[[ Entries shown, beginning ]]

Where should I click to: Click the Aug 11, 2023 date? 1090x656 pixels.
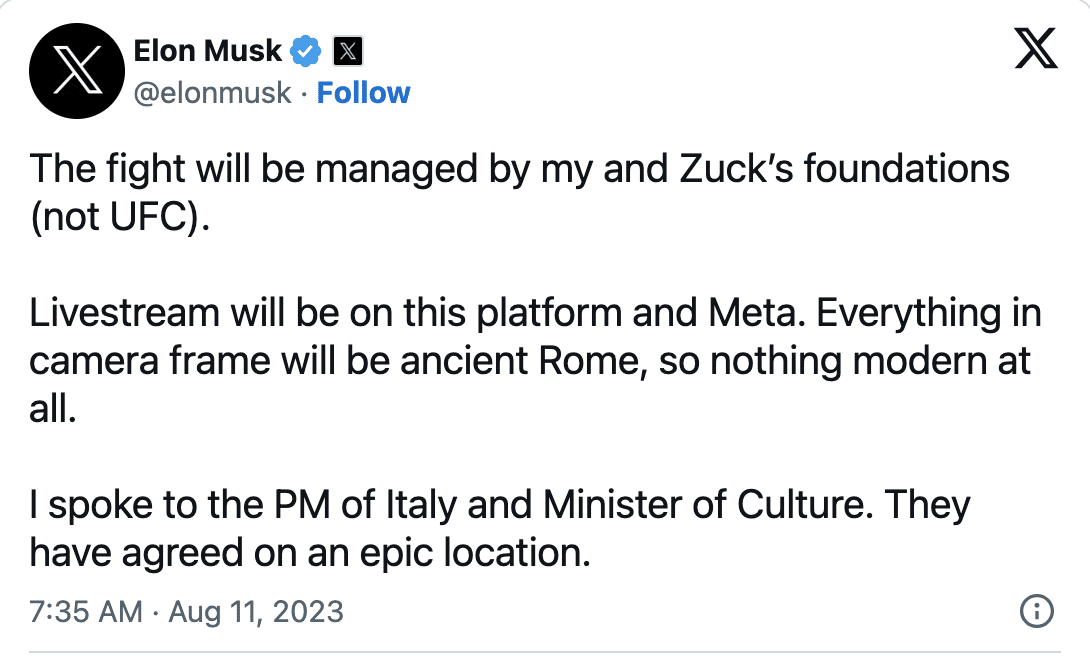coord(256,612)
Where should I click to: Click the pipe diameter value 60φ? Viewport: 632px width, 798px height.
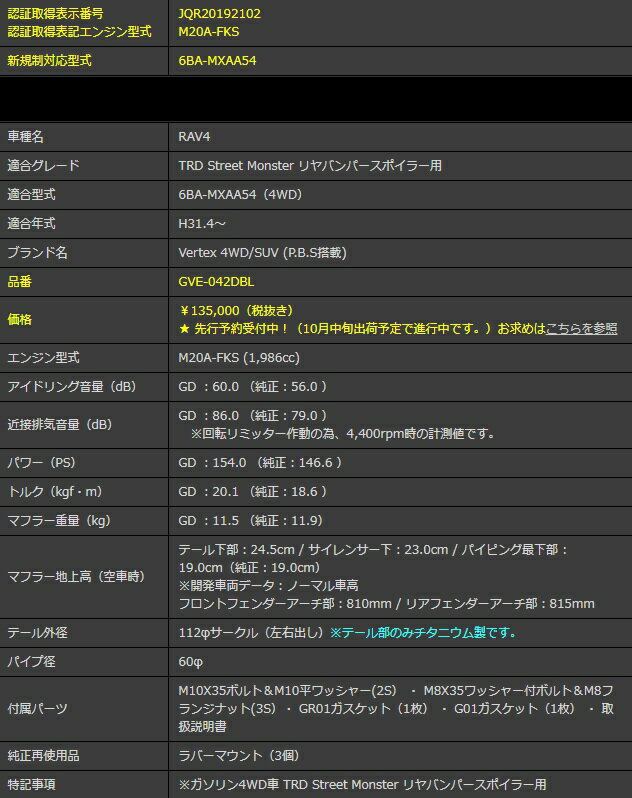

[[ Entries shown, end ]]
[[ Entries shown, beginning ]]

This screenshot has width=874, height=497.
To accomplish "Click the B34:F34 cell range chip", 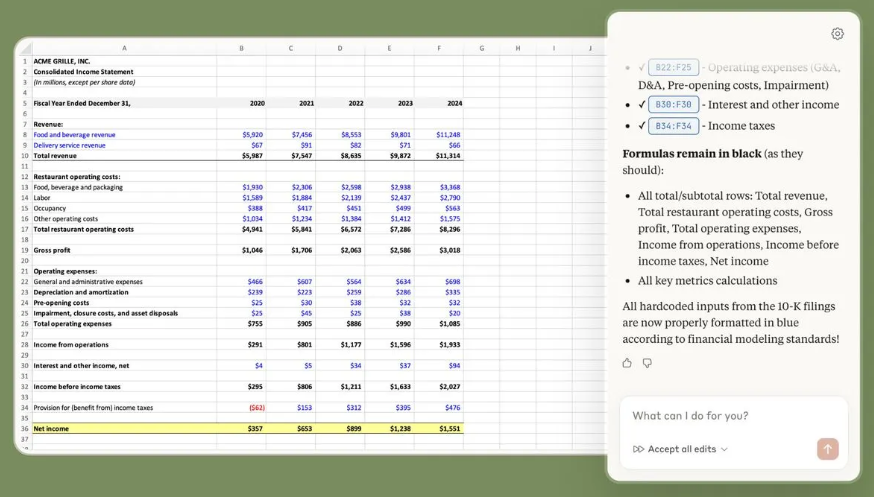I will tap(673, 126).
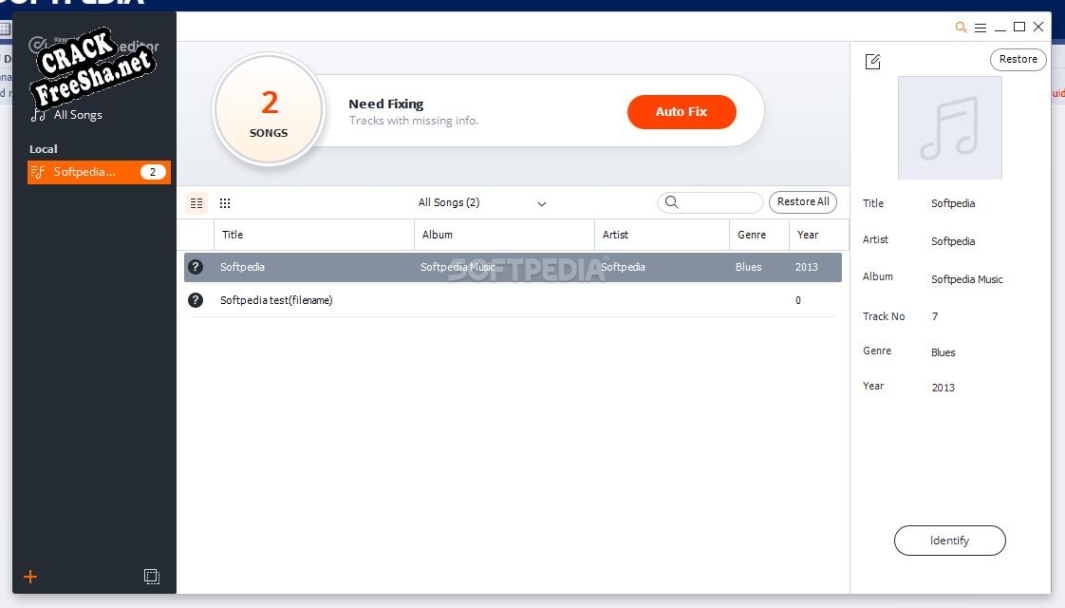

[[ Entries shown, end ]]
[[ Entries shown, beginning ]]

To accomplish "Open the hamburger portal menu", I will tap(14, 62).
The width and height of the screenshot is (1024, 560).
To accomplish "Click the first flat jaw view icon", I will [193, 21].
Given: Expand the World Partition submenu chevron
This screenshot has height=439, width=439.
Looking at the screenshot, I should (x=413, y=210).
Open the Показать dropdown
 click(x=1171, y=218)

[[ Entries shown, end ]]

Lines wanted from the entries above: the one with "Where should I click to: Click the Aug", the one with "Where should I click to: Click the pipe", and all lines between. Please copy them exactly, without the pictures and without anything else.

Where should I click to: Click the Aug 11, 2023 date? 1090x656 pixels.
coord(256,612)
Where should I click to: Click the pipe diameter value 60φ? Viewport: 632px width, 798px height.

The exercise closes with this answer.